British prime minister flattered to be called 'Auntie May' on Beijing visit
Theresa May and Xi Jinping agree on new golden era
Theresa May, the British Prime Minister, and Xi Jinping, the Chinese president, vowed to enhance trade and diplomatic cooperation between the two countries as London promises closer ties with the Communist state after it leaves the European Union next year.
Pledging to secure a new “golden age”, Mrs May has set her sights on China playing a key role as Britain carves out an independent role in the global economic and political sphere.
After shaking hands for the cameras, Mrs May and Mr Xi led talks between the delegations at the Diaoyutai State Guesthouse in Beijing. The pair then relaxed over the course of a Chinese tea ceremony, along with their respected spouses.
Britain and China enjoy annual trade amounting to £59 bn (308 billion Dirams) and officials said that deals worth almost £9 bn would be brought “over the line” by the trip.
“As the United Kingdom is leaving the European Union we're going to be more outward looking and looking to enhance our relationships around the world, and this relationship with China is an important part of that," Mrs May told Chinese television in an interview.
"I'm very pleased with the people-to-people links we have been able to build on in education and in culture too,” she added. "Also as you say we are both significant players on the world stage of outward looking countries. And as we both sit together as permanent members of the security council of the United Nations, there are global challenges which we both face, as do others in the world."
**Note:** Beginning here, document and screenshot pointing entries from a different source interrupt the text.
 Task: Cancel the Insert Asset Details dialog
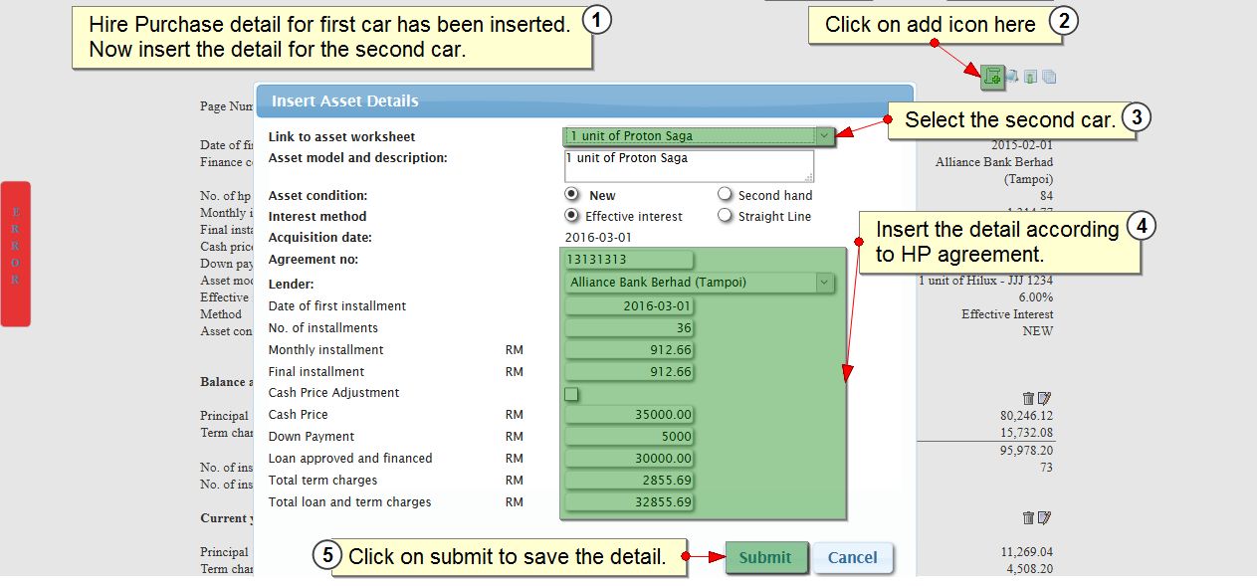coord(852,558)
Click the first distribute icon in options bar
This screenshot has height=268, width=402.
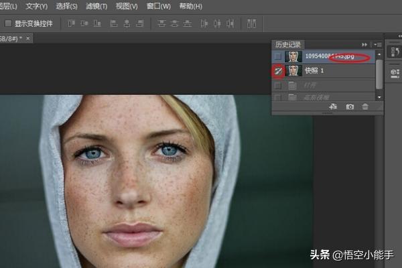[161, 23]
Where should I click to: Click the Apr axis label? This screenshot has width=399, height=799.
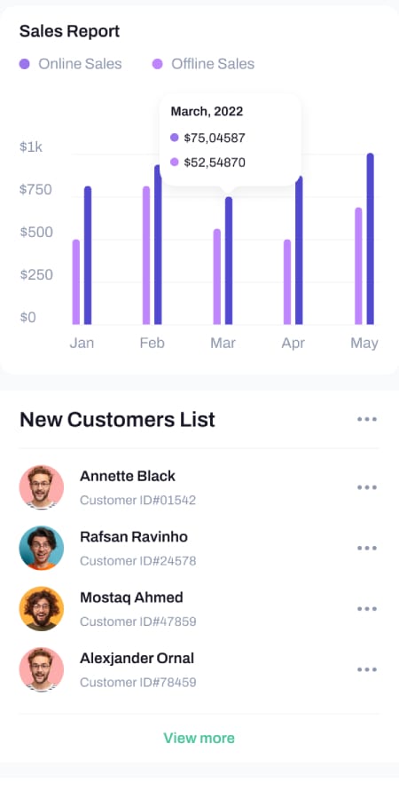pyautogui.click(x=293, y=343)
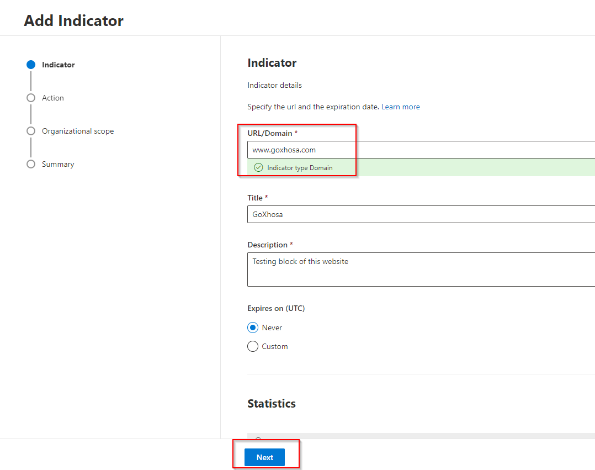Click the Organizational scope step circle

click(x=31, y=131)
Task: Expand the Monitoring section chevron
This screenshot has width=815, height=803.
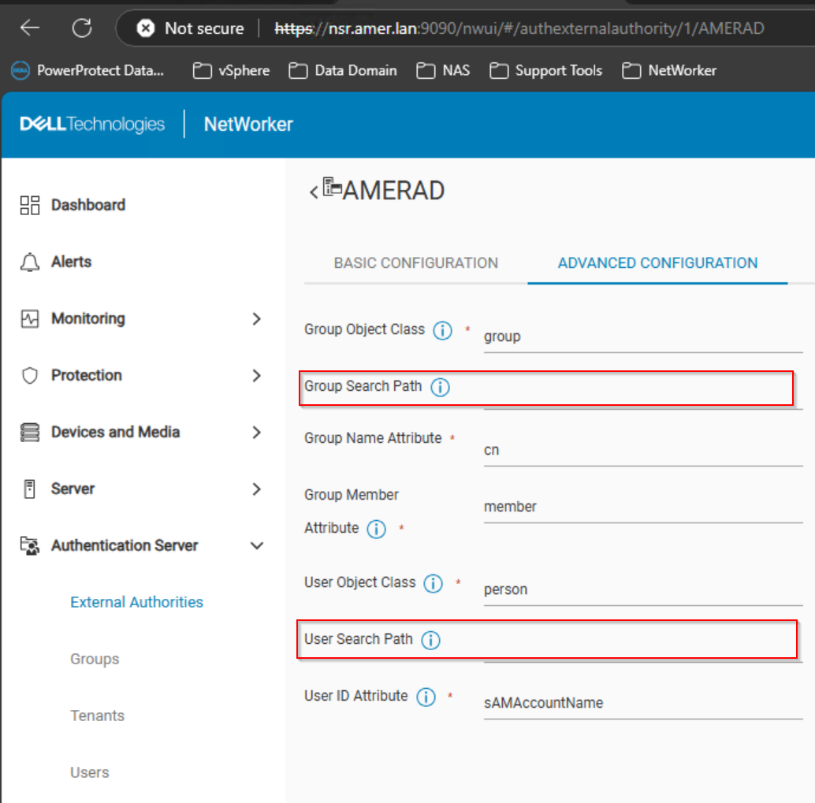Action: coord(256,318)
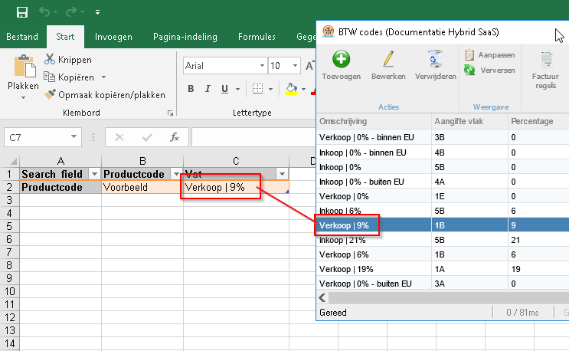Click the Excel save icon
The image size is (569, 351).
pyautogui.click(x=22, y=12)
The BBC reported that May, who was expected to raise environmental concerns, would present Mr Xi with a box set of the network's Blue Planet II series, with a personal message from presenter David Attenborough.
The Chinese leader made a state visit to Britain in 2015 when he and the then-prime minister, David Cameron shared a selfie with Manchester City’s Sergio Aguero.
In comments on Thursday, Mr Xi set out four goals for improved ties. He proposed a joint and “strategic” policy approach to the bilateral relationship. This could be achieved by enhanced economic and trade cooperation. Beijing and London could also join forces as permanent members of the United Nations Security Council and at institutions like the World Trade Organisation and G20. Lastly he looked for more tourist and other personal contacts between the two states
"We must strengthen the pragmatism of Sino-British relations in the golden era, and push economic and trade cooperation between the two countries to a new level," Mr Xi said.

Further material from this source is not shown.